GatsbyJS Series — SEO basic for blog (Part 6)
In this part, we’ll add some basic SEO information for our blog then adding some configurations to Netlify service so that our blog can work correctly when deploy to production. Finally, we’ll add a custom domain (namecheap) for our blog.
SEO improvement
First, we’ll create some basic blog information in gatsby-config.js
:
// previous code
module.exports = {
siteMetadata: {
title: `Mr Leo`,
author: `Mr Leo`,
description: `Mr Leo blog and portfolio`,
siteUrl: `https://www.mrleo.dev`,
},
plugins: [
// configurations
],
}
react-helmet
It is a React component will manage all of your changes to the document head.
yarn add react-helmet gatsby-plugin-react-helmet
yarn add -D @types/react-helmet
Add gatsby-plugin-react-helmet
to gatsby-config.js
as well:
// previous code
module.exports = {
// previous code
plugins: [
// previous configurations
`gatsby-plugin-react-helmet`,
],
}
SEO component
Next, create a SEO component inside src/components/
:
/**
* SEO component that queries for data with
* Gatsby's useStaticQuery React hook
*
* See: https://www.gatsbyjs.org/docs/use-static-query/
*/
import React from 'react'
import Helmet from 'react-helmet'
import { useStaticQuery, graphql } from 'gatsby'
interface IProps {
title: string
description?: string
lang?: any
meta?: any
}
const SEO = (props: IProps) => {
const { description = ``, lang = `en`, meta = [], title } = props
const { site } = useStaticQuery(
graphql`
query {
site {
siteMetadata {
title
description
author
}
}
}
`
)
const metaDescription = description || site.siteMetadata.description
return (
<Helmet
htmlAttributes={{
lang,
}}
title={title}
titleTemplate={`%s | ${site.siteMetadata.title}`}
meta={[
{
name: `description`,
content: metaDescription,
},
{
property: `og:title`,
content: title,
},
{
property: `og:description`,
content: metaDescription,
},
{
property: `og:type`,
content: `website`,
},
{
name: `twitter:card`,
content: `summary`,
},
{
name: `twitter:creator`,
content: site.siteMetadata.author,
},
{
name: `twitter:title`,
content: title,
},
{
name: `twitter:description`,
content: metaDescription,
},
].concat(meta)}
/>
)
}
export default SEO
Inject Seo
component into home page and blog template:


Now you’ll see the nice titles for home page and each post:


Try to inspect DOM we can see seo information in our header as well:

Add Contentful APIs to Netlify
We have done a lot of work.
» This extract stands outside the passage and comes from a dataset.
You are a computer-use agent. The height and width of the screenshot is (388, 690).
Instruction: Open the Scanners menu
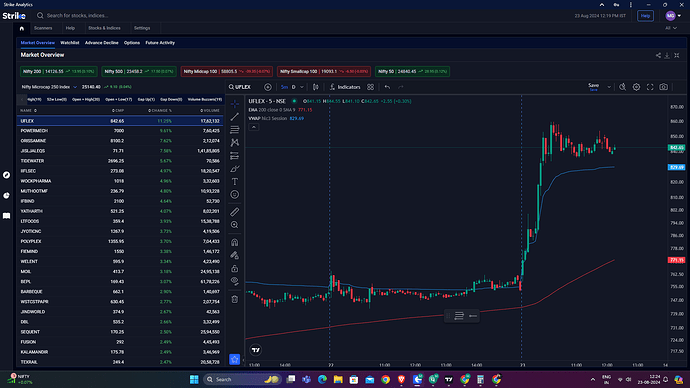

Time to add deployment APIs to netlify so that our blog can go live successfully.
Go to Settings
in app.netlify.com
dashboard:

Select Environment under Build & deploy menu. Click on Edit variables to add new:

The values get from Contentful APIs we mentioned in the previous part. Save it and commit all our code. Waiting for Netlify deploy our blog in few minutes then check the result.

Add custom domain
Instead using a random name domain generated by Netlify, we can add our custom domain.
Netlify Domain Settings
Login to Netlify dashboard admin follow these steps: Select Settings -> Domain management -> Add custom domain


Enable DNS configuration

Check DNS configuration


Namecheap configuration
Login to namecheap account. Select our domain in list then select Advance DNS menu:

Follow these configurations:

- Remove URL redirect record
- Update value for CNAME Record to Netlify URL. In our case is
vibrant-mcclintock-5a849d.netlify.com
- Add an
A Record
with host is@
and value is104.198.14.52
(IP we obtained from Netlify above).
Ok, this configuration will take us several minutes to apply. Time for a cup of coffee and waiting for our domain applied.
Summary
We have done a lot of work so far. At this moment, we can build own blog from scratch with powerful support from GatsbyJS framework.
In the future, we can add more advanced features for our blogs: comment, contact form, sidebar menu, etc.